(Page and screen pointing data)
──────
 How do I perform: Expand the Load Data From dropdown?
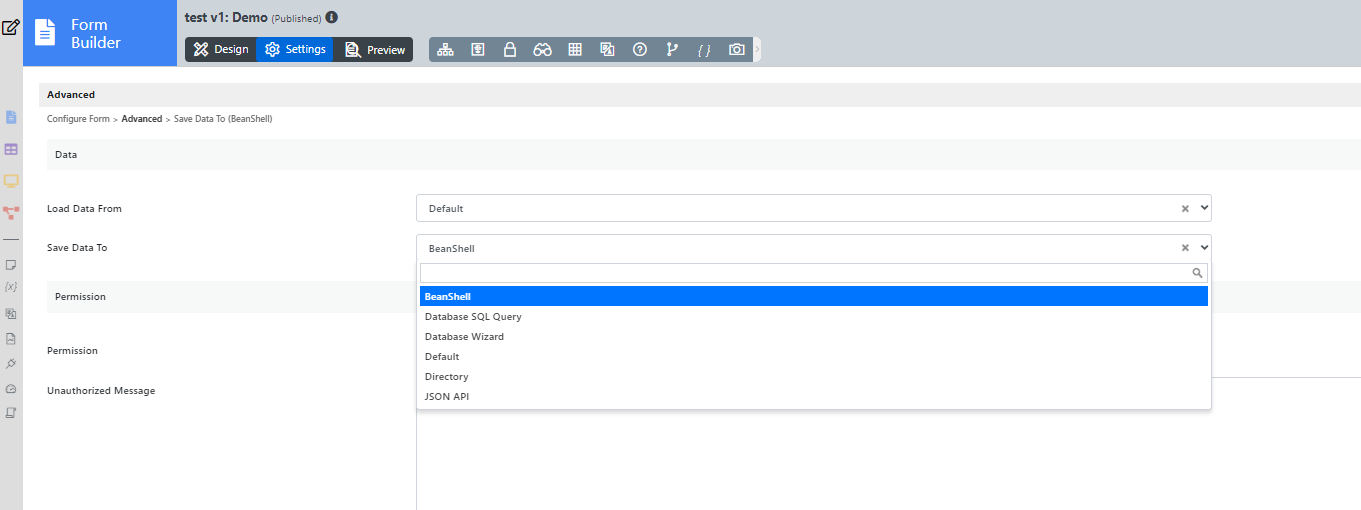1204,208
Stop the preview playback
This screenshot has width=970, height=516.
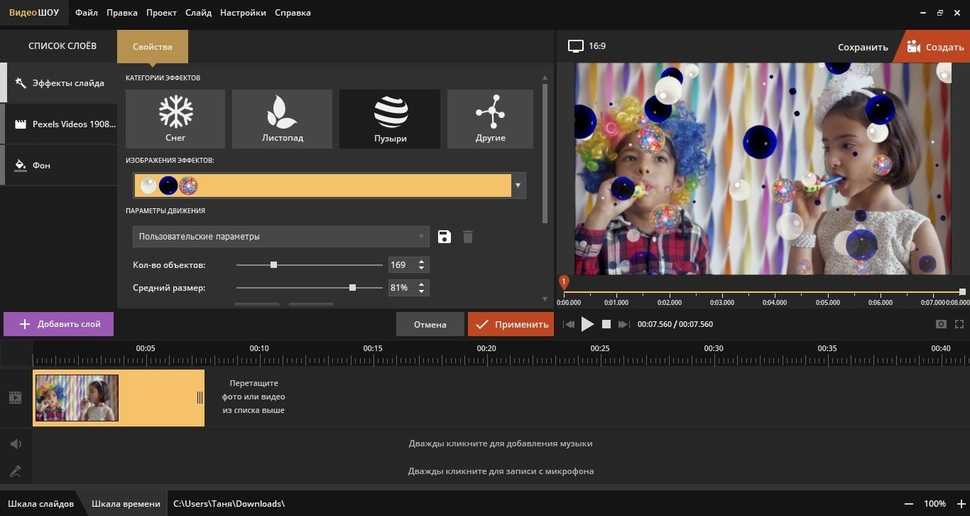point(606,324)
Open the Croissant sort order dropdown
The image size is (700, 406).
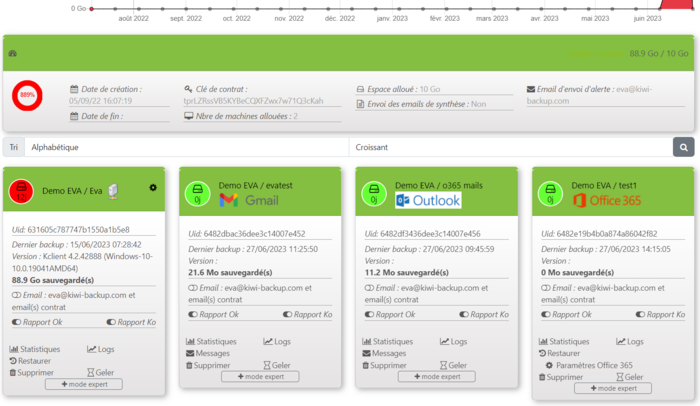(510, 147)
──────
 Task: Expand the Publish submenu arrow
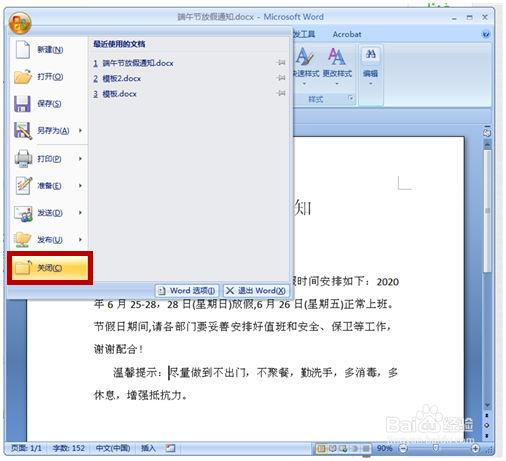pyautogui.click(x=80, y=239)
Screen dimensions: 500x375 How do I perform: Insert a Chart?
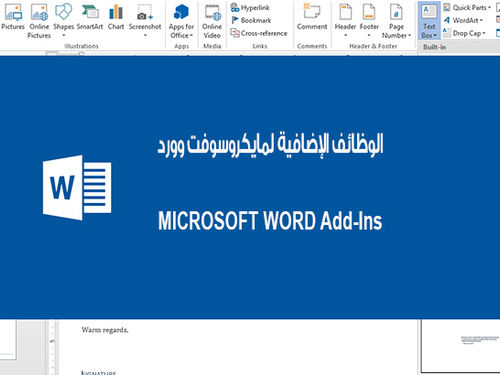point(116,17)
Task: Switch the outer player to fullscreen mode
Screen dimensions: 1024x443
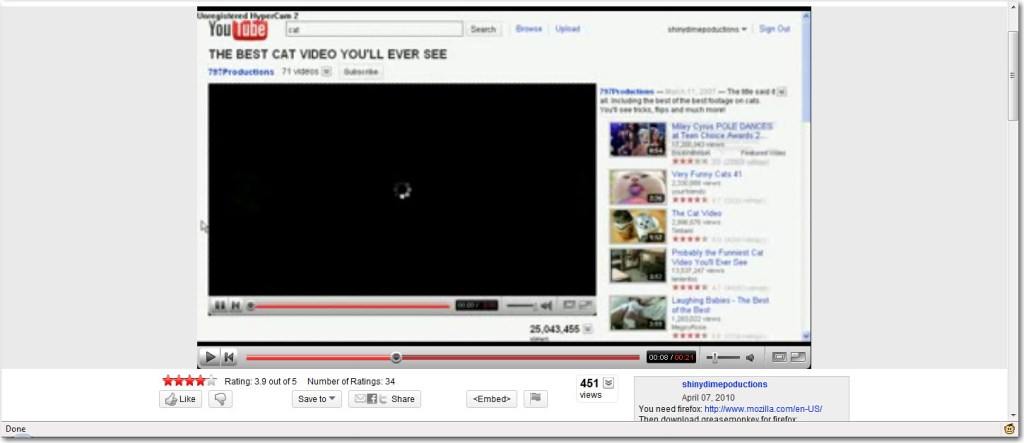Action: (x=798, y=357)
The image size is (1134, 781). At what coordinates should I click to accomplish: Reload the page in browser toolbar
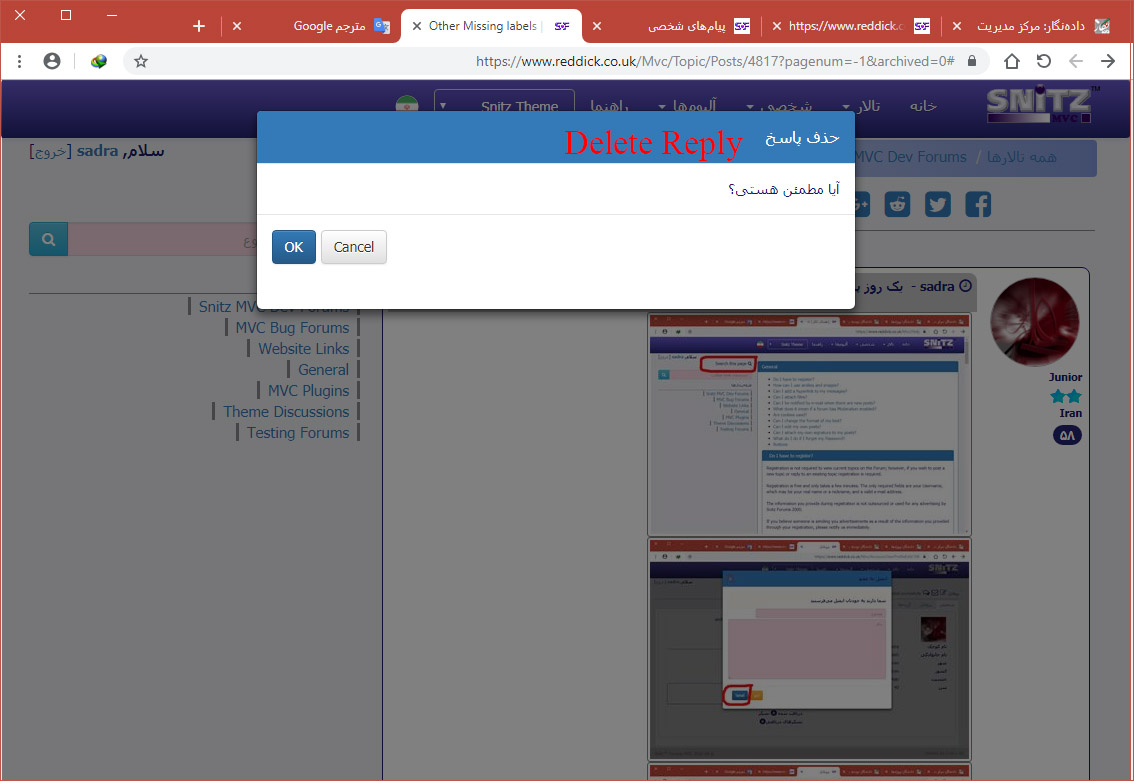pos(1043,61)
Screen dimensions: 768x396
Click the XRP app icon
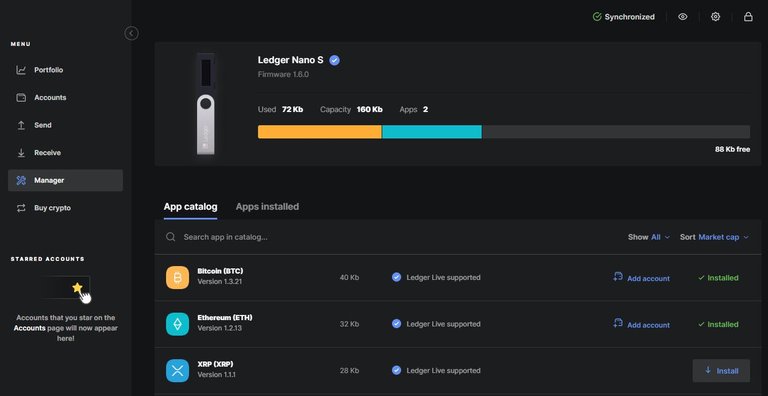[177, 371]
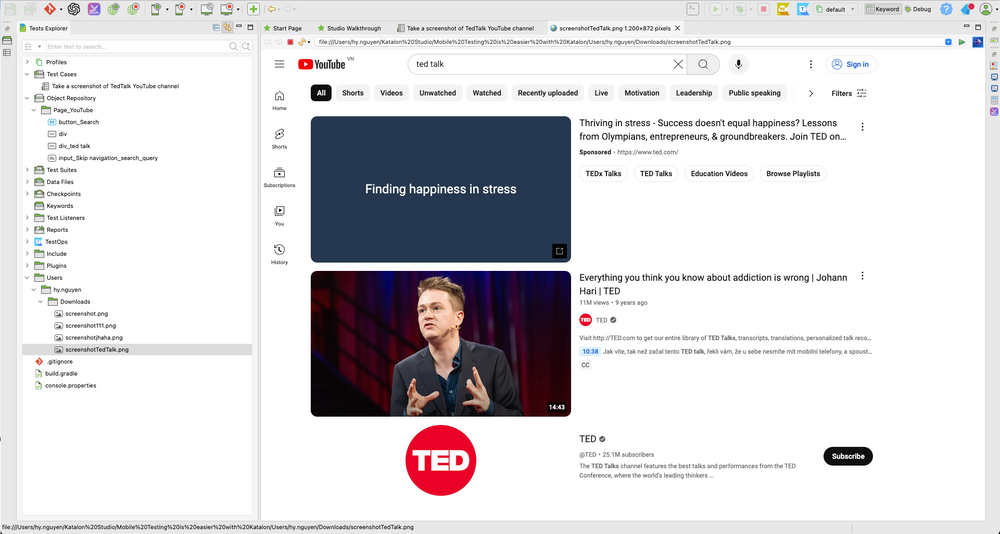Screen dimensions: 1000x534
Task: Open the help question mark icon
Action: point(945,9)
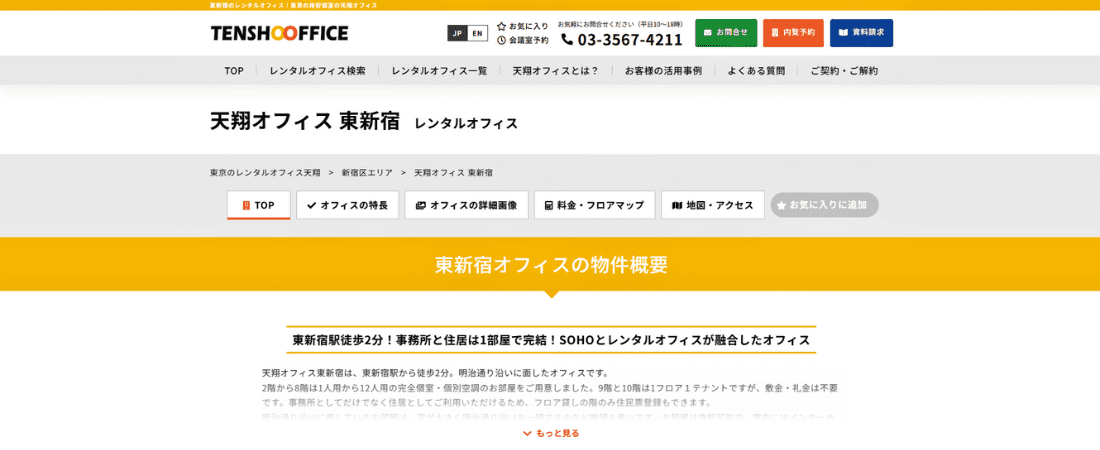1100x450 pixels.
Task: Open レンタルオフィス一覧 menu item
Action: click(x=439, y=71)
──────
Copy the records word for word, from the line with "Screen dimensions: 500x375" to the line with "Action: (x=798, y=357)", leaving out the pictures.

Screen dimensions: 500x375 How do I perform: Insert a Chart?
point(116,17)
Task: Switch the outer player to fullscreen mode
Screen dimensions: 1024x443
Action: (x=798, y=357)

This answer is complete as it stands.